THANK YOU! I feel so alone on this one. People crow about getting an extra $200 back from the Feds like this is some big coup. Then they say nothing when they have to turn around and give all of this "windfall" back to their city or state...or else pay for some service out of pocket when it has been slashed at the local level.
I live in an inner ring suburb. My exurban counterparts always crow about how they pay less in taxes. When I point out that my mortgage is half what they pay and that I have loads of free programs for my child, convenient public transport at the end of my street, a great library and a beautiful lakeside park within walking distance of my home, they just stare blankly and say "but the taxes..."
I could bankrupt myself and try to finance a $400,000 McMansion in a field 30 miles from my husband's job. Enjoy a "community" of strip malls and few sidewalks and probably pay fewer taxes. However, I would more than make up for this "savings" in commute, mortgage and paying for things I get at low/no cost in my neighborhood.
This thinking is pervasive. People cut off their nose to spite their face. And they always carp about "government not doing things as well". As well as what? The corporations that are screwing us senseless? I am tired of the corporate utopian model.
I used to take a perverse pleasure at driving by the 10 mile long, 3-lane parking lot that is the highway that runs into the city in the morning. I worked out "there" and drove opposite the traffic. I got to see it again when they all went back. Keep me movin'... over 50.
Now I work much closer to home. It takes 1/2 the time and 1/4 the distance. Very nice in these times.
Lets see if I have this right. You want government to pick us clean and diminish the organizations that we work for. Everybody knows that government runs things much better than private enterprise and it's less expensive too.
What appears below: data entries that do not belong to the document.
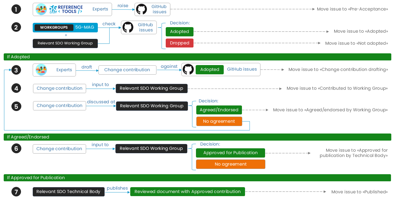The width and height of the screenshot is (395, 222).
Task: Select the Agreed/Endorsed decision box
Action: (x=219, y=110)
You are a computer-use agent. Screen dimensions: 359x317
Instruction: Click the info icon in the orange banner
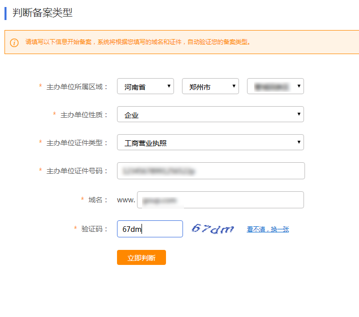point(14,42)
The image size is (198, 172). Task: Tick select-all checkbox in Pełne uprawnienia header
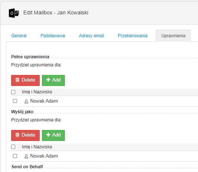13,92
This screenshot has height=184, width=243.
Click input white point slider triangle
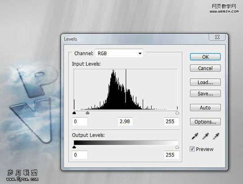click(177, 113)
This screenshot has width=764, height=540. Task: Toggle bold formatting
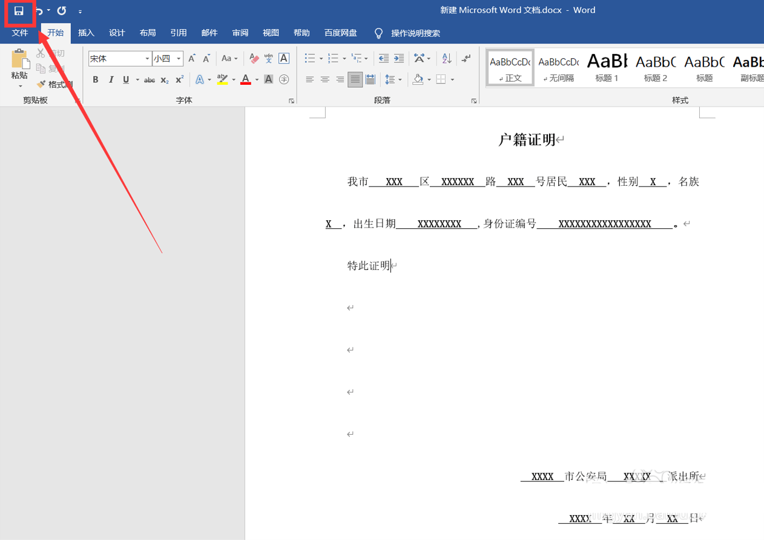point(96,80)
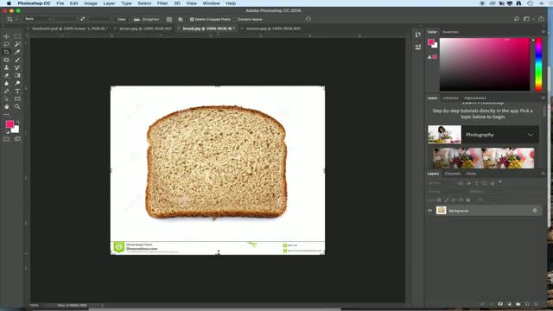Screen dimensions: 553x311
Task: Click the pink foreground color swatch
Action: tap(10, 124)
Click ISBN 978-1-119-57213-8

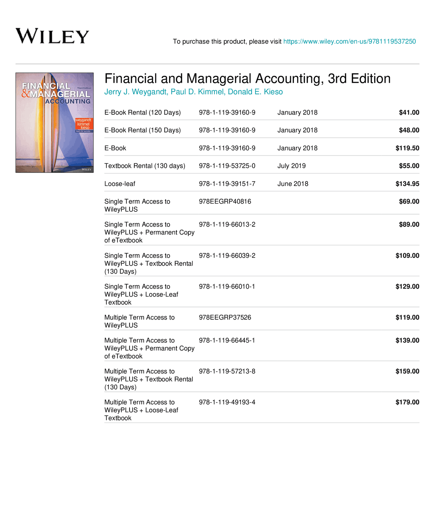(x=227, y=371)
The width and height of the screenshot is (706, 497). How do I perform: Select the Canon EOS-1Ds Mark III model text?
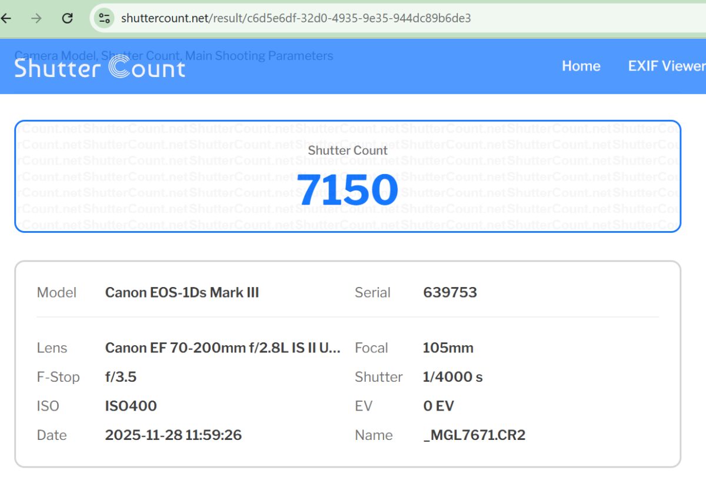pos(182,292)
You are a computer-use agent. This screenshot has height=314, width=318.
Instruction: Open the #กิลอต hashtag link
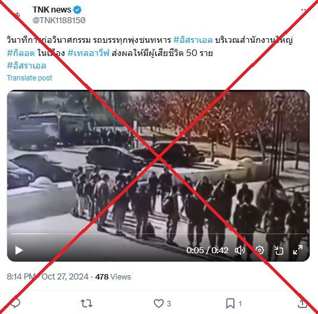coord(21,53)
Now, our medical insurance is going out of sight and corporations raise our share of the cost each year, but government can do a better job. I'm retired these 5 years and my medical costs for medicare are going up also. Thats coming out of my social security benefit. But wait a minute, if we get universal health care the government can tax the hell out of my corporate pension and all will seem better. That way I won't have to bitch on some godforsaken blog about how corporations screw me all month.
As for college tuition being out of range for the middle class, did you ever notice how people leave their money to colleges for some new building with their name on it, but nobody ever leaves money to pay the electric bill, or the janitors, or the heating bill, or to mow the grass. I wonder who pays those bills? And don't you love those big new stadiums, and the million dollar payrolls.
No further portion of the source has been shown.